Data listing
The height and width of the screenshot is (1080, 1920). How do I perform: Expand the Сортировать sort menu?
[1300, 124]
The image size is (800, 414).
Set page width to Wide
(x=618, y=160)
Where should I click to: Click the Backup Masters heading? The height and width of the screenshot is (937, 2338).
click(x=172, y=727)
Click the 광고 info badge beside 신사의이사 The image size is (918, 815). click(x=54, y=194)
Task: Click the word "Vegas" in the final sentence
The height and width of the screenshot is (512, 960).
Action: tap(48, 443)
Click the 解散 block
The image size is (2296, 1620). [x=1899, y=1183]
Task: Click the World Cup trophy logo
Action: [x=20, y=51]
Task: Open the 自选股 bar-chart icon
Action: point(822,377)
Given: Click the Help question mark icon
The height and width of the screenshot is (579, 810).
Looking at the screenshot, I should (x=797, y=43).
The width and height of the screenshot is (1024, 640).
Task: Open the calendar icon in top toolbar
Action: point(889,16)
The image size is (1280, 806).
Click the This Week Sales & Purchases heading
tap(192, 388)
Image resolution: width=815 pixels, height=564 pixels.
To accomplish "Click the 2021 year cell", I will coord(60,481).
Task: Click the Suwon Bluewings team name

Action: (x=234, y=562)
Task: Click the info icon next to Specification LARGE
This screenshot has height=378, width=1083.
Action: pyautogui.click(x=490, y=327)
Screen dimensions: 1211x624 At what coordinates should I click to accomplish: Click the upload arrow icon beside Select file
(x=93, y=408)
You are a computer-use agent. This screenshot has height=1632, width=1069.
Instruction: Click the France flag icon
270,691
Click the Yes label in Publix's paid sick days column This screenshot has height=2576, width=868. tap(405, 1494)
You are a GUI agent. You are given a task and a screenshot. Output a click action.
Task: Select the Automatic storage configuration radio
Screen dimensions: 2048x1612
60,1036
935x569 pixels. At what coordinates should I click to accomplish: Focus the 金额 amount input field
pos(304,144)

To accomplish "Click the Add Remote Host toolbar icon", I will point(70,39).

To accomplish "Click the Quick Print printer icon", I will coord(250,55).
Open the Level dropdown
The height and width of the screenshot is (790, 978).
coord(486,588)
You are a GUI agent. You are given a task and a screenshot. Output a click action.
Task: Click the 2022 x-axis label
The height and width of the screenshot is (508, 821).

__Given instruction__:
Copy the entire listing above word for word.

__Answer in full__:
The height and width of the screenshot is (1080, 1920). How do I perform: Expand the Сортировать sort menu?
[1300, 124]
The image size is (800, 414).
Set page width to Wide
(x=618, y=160)
Where should I click to: Click the Backup Masters heading? The height and width of the screenshot is (937, 2338).
click(x=172, y=727)
Click the 광고 info badge beside 신사의이사 The image size is (918, 815). click(x=54, y=194)
Task: Click the word "Vegas" in the final sentence
The height and width of the screenshot is (512, 960).
Action: tap(48, 443)
Click the 解散 block
The image size is (2296, 1620). [x=1899, y=1183]
Task: Click the World Cup trophy logo
Action: [x=20, y=51]
Task: Open the 自选股 bar-chart icon
Action: point(822,377)
Given: Click the Help question mark icon
The height and width of the screenshot is (579, 810).
Looking at the screenshot, I should (x=797, y=43).
The width and height of the screenshot is (1024, 640).
Task: Open the calendar icon in top toolbar
Action: point(889,16)
The image size is (1280, 806).
Click the This Week Sales & Purchases heading
tap(192, 388)
Image resolution: width=815 pixels, height=564 pixels.
To accomplish "Click the 2021 year cell", I will coord(60,481).
Task: Click the Suwon Bluewings team name

Action: (x=234, y=562)
Task: Click the info icon next to Specification LARGE
This screenshot has height=378, width=1083.
Action: pyautogui.click(x=490, y=327)
Screen dimensions: 1211x624 At what coordinates should I click to accomplish: Click the upload arrow icon beside Select file
(x=93, y=408)
You are a computer-use agent. This screenshot has height=1632, width=1069.
Instruction: Click the France flag icon
270,691
Click the Yes label in Publix's paid sick days column This screenshot has height=2576, width=868. tap(405, 1494)
You are a GUI agent. You are given a task and a screenshot. Output a click action.
Task: Select the Automatic storage configuration radio
Screen dimensions: 2048x1612
60,1036
935x569 pixels. At what coordinates should I click to accomplish: Focus the 金额 amount input field
pos(304,144)

To accomplish "Click the Add Remote Host toolbar icon", I will point(70,39).

To accomplish "Click the Quick Print printer icon", I will coord(250,55).
Open the Level dropdown
The height and width of the screenshot is (790, 978).
coord(486,588)
You are a GUI agent. You are given a task and a screenshot. Output a click action.
Task: Click the 2022 x-axis label
The height and width of the screenshot is (508, 821).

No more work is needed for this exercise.